IBM PureData System for Analytics (Netezza) and Db2 security compatibility

In Netezza®, authentication can occur either within the database or with an external entity such as an external LDAP server, if you configured the product to support that. Authorization occurs within the database. In Db2®, authentication occurs outside the database, and authorization generally occurs inside the database.

In Netezza, privileges are typically not granted directly to the user. Instead, they are granted indirectly, to groups to which users are assigned. Db2 products also use database objects to help simplify administration. In Db2, privileges and authorities (a somewhat similar concept to privileges) are typically granted to roles to which users or other roles are assigned. All of the authorities and privileges that you grant to a particular role are inherited by whatever users or other roles that you assign to that particular role. A Db2 system comes with two built-in user roles:

Administrator: People with the Administrator role have access to all of the features in the web console. They can manage database access by creating and deleting users, assigning users to roles, and performing other security-related functions, such as changing user passwords. A Db2 environment comes with a built-in ID called bluadmin that has the Administrator role.
User: People with the User role have access to many of the features in the web console and can manage their own user profiles. They also have full access to their own tables and can give other users permission to access and use those tables.

If the built-in user roles do not provide enough flexibility, people with the Administrator role can create user-defined roles with different authorities and privileges and assign those roles to users.

To add or delete users and assign them to or remove them from built-in roles, people with the Administrator role use the web console. People with the Administrator role can also use the console to grant privileges and authorities to roles and revoke that access by creating GRANT and REVOKE SQL statements either directly or, in some cases, by using GUI controls. To create or delete user-defined roles and manage membership in those roles, people with the Administrator role can issue SQL statements by using the web console, CLPPlus, or the Data Studio client.

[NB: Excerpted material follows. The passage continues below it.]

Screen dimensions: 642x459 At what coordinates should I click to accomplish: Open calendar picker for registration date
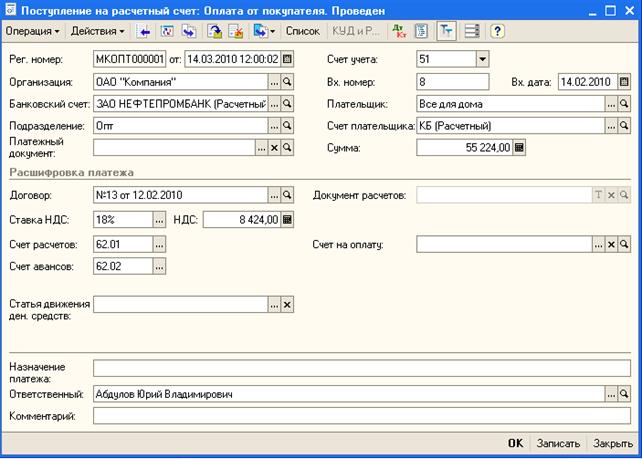[288, 59]
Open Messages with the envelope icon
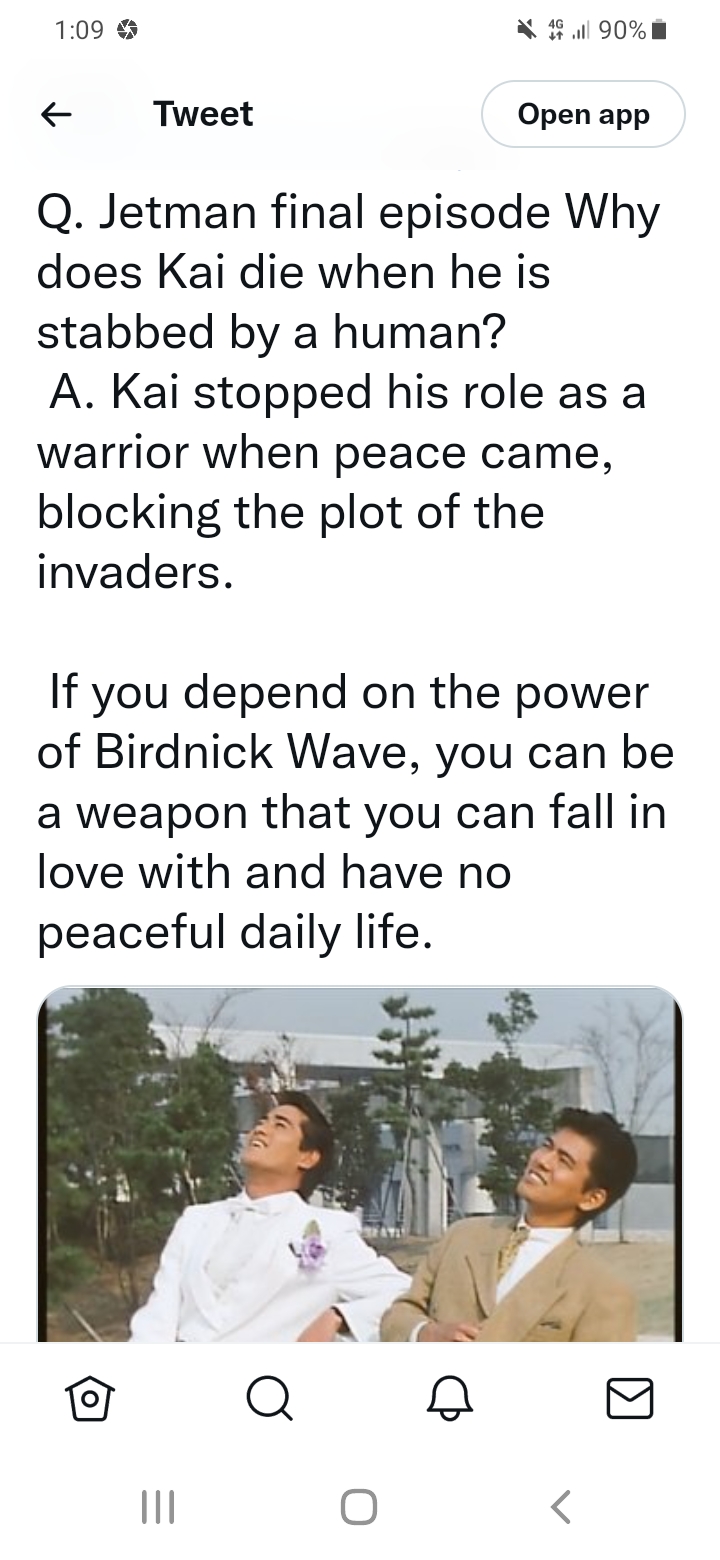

In a Netezza system, you can use Multi-Level Security (MLS) to define rules to control access to row-secure tables. In a Db2 system, you can use row and column access control (RCAC) to control access to a table at the row level, column level, or both. RCAC is based on two sets of rules: one set operates on rows (row permissions), and the other set operates on columns (column masks). To create, alter, and drop RCAC rules, you use SQL statements.

For details about differences between Netezza and Db2 SQL that are related to security, see IBM PureData System for Analytics (Netezza) and Db2 SQL compatibility.